Top of Study text
The most expensive medicine in the world
How do you safeguard your health plan for the introduction of expensive and medically covered, new gene therapies? Recent gene therapy approvals have garnered news headlines because of their revolutionary capabilities and extremely high cost. In September, we posted about Hemgenix, a gene therapy for adults with hemophilia B, as a therapy to watch. When the therapy received FDA approval for eligible persons in November, the price was listed as $3.5 million – making it the most expensive medicine in the world today. Clearly, it is imperative to have a partner watching how drug and therapy innovations might affect your medical and pharmacy plans.
Hemgenix is a gene therapy for adults with hemophilia B (congenital factor IX [FIX] deficiency) who currently use FIX prophylaxis therapy, have current or historical life-threatening hemorrhage, or have repeated, serious spontaneous bleeding episodes. Remarkably, 94% of participants in the supporting study who received Hemgenix were able to discontinue use of intravenous FIX infusions. This is an important consideration since FIX infusion therapy can cost of approximately $500,000–$750,000 per year.
Bottom of Study text
Top of Record excerpts
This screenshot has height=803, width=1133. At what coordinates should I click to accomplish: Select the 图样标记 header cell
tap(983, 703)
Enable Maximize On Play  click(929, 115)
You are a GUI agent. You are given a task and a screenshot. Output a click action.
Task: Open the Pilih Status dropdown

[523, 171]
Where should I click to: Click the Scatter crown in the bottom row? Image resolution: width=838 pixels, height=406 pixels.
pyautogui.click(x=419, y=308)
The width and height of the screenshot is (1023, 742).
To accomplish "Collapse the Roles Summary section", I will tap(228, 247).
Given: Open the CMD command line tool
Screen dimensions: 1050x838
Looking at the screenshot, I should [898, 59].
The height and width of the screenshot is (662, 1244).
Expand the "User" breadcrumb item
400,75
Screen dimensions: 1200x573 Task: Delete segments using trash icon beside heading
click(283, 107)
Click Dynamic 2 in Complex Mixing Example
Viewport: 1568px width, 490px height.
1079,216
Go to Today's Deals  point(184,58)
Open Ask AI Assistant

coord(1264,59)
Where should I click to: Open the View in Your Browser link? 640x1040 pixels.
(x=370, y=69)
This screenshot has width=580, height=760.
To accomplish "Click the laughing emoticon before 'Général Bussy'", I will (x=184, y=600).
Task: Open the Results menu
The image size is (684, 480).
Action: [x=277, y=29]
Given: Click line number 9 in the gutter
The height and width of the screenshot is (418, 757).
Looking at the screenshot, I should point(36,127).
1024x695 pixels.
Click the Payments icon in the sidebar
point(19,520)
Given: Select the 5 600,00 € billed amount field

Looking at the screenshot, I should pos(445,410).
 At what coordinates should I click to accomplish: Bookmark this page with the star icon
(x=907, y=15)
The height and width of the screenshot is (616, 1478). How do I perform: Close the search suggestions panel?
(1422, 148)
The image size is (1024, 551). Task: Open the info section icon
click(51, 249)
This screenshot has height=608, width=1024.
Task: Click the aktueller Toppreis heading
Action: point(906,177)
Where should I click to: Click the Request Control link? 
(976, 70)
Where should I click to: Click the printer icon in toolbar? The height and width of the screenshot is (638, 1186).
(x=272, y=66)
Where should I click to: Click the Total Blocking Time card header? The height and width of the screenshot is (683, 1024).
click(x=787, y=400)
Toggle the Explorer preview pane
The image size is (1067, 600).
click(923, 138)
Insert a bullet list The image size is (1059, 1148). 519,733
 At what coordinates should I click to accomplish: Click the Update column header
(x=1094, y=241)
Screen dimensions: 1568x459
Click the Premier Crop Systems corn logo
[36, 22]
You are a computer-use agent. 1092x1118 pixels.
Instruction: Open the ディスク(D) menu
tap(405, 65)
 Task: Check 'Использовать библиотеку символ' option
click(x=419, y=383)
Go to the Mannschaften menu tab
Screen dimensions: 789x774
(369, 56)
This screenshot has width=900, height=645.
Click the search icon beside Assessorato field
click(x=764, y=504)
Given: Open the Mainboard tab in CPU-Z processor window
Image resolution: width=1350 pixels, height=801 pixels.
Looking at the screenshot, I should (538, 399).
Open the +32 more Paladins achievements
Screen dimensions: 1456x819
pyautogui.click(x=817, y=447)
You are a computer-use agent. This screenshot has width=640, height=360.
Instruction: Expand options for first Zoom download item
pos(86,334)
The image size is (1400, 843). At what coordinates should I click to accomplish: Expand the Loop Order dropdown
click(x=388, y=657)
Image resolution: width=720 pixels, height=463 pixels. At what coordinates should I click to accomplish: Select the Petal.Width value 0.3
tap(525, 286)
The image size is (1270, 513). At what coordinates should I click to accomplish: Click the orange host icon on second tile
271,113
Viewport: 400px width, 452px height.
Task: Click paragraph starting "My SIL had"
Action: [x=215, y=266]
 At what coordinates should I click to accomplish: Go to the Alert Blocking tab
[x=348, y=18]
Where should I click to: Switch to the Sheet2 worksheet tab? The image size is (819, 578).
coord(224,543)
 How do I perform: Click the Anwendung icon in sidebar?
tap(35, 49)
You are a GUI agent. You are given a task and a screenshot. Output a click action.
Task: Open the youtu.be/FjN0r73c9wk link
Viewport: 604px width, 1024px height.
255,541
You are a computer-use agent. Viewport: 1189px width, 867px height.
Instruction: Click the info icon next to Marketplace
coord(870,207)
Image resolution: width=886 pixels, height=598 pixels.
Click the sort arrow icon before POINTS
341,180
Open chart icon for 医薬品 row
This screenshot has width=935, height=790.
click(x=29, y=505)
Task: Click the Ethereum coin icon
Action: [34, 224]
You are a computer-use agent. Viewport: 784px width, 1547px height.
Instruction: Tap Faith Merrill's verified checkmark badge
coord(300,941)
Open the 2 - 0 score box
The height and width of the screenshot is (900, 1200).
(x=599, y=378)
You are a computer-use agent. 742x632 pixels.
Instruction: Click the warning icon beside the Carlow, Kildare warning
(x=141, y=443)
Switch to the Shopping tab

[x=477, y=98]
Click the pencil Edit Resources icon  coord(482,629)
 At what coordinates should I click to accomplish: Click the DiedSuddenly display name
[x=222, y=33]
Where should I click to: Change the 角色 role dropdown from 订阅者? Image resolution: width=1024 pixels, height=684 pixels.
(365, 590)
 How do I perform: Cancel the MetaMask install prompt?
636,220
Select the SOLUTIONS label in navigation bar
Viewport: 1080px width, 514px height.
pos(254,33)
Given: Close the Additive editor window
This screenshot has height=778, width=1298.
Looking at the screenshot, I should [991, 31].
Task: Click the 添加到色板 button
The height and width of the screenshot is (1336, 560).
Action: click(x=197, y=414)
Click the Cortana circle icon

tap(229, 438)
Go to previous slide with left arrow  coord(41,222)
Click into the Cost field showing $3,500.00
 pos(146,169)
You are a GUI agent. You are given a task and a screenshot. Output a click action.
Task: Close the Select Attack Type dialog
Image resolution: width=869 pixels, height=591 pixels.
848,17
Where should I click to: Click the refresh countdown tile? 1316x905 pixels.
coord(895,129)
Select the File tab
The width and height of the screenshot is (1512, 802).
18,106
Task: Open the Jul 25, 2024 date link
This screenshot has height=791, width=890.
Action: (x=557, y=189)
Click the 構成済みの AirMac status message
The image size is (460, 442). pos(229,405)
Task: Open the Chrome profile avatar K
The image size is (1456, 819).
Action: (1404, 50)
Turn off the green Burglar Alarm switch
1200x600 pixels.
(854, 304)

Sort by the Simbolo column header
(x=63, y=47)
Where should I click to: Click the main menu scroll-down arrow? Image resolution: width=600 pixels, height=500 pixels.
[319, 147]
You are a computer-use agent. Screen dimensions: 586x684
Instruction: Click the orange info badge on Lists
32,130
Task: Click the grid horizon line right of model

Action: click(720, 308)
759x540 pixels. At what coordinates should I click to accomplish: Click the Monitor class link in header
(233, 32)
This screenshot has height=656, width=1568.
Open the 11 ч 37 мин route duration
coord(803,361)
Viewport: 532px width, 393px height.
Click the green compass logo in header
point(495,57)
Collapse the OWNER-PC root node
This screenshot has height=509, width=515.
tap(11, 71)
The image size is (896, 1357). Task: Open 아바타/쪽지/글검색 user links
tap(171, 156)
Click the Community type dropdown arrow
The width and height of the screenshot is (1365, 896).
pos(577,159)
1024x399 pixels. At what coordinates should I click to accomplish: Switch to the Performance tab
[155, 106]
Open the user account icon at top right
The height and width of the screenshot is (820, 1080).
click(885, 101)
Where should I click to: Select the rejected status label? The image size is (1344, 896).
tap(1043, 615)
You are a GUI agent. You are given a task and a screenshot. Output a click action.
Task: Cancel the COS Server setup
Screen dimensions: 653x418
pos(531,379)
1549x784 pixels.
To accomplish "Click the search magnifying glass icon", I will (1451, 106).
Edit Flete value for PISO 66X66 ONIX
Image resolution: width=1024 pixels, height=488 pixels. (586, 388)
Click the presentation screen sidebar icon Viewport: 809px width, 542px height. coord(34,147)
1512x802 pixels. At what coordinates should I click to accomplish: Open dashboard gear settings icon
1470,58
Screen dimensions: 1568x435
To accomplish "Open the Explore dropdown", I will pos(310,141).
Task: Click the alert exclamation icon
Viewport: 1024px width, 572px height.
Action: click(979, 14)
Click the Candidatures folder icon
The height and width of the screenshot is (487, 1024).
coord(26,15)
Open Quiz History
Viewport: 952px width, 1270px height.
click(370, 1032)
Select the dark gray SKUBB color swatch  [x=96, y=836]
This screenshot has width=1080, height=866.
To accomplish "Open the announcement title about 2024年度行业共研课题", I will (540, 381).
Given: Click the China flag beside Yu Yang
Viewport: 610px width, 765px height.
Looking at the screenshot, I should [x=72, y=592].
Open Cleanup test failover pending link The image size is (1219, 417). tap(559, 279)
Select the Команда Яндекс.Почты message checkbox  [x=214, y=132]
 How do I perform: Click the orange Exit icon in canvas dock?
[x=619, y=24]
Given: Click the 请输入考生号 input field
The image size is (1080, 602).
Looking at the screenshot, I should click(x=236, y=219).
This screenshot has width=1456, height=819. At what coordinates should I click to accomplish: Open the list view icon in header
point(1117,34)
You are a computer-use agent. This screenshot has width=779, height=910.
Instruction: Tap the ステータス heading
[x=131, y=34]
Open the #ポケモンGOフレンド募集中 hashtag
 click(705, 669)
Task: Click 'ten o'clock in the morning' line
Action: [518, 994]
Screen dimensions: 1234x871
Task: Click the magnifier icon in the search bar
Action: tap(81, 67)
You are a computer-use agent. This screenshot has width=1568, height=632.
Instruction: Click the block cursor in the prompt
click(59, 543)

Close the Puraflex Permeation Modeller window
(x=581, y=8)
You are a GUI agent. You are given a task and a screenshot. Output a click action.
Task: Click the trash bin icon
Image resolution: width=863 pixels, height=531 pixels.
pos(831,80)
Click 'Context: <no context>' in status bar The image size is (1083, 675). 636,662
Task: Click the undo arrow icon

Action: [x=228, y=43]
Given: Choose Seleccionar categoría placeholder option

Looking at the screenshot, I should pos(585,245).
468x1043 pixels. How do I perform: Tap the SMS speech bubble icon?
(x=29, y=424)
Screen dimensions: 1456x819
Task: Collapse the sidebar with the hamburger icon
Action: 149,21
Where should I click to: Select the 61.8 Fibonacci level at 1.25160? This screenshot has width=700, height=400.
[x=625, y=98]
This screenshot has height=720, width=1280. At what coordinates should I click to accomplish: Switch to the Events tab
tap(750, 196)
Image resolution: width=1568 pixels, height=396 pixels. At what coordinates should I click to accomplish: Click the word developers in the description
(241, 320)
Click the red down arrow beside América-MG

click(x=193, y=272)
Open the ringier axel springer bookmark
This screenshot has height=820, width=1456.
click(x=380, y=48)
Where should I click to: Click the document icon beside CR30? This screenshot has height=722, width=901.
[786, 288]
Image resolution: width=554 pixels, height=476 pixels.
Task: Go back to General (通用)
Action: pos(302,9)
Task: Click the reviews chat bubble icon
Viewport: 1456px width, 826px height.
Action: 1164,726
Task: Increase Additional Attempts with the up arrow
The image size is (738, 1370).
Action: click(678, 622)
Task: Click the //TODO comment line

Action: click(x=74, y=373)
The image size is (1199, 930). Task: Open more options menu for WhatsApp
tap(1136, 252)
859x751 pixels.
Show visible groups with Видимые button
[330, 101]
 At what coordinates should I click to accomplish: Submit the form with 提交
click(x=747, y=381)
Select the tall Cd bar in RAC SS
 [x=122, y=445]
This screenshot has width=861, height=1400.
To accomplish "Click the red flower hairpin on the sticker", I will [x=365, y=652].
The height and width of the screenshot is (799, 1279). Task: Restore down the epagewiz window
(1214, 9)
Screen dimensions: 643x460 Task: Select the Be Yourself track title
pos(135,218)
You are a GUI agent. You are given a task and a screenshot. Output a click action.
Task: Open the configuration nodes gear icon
Bottom of Record excerpts
Problems and tasks:
• 1. In the Hemgenix article, what price was listed for Hemgenix when it received FDA approval?
• 2. Return the passage of the Hemgenix article starting at "Hemgenix is a" and ending at "approximately $500,000–$750,000 per year.".
• 3. Extend the Hemgenix article by writing what comes after its last sentence.
The listing has nothing to do with the Hemgenix article.

Answer section:
• 1. $3.5 million

• 2.
Hemgenix is a gene therapy for adults with hemophilia B (congenital factor IX [FIX] deficiency) who currently use FIX prophylaxis therapy, have current or historical life-threatening hemorrhage, or have repeated, serious spontaneous bleeding episodes. Remarkably, 94% of participants in the supporting study who received Hemgenix were able to discontinue use of intravenous FIX infusions. This is an important consideration since FIX infusion therapy can cost of approximately $500,000–$750,000 per year.

• 3.
These products would very likely be covered under the medical benefit, and self-funded payers should discuss utilization management strategies and other options with their medical carrier. Payers need to carefully consider their capacity to absorb such costs and confirm they have adequate safeguards in place to protect plan solvency. Strategies may vary from stop loss coverage to benefit carve-outs to address these ultra-high cost therapies.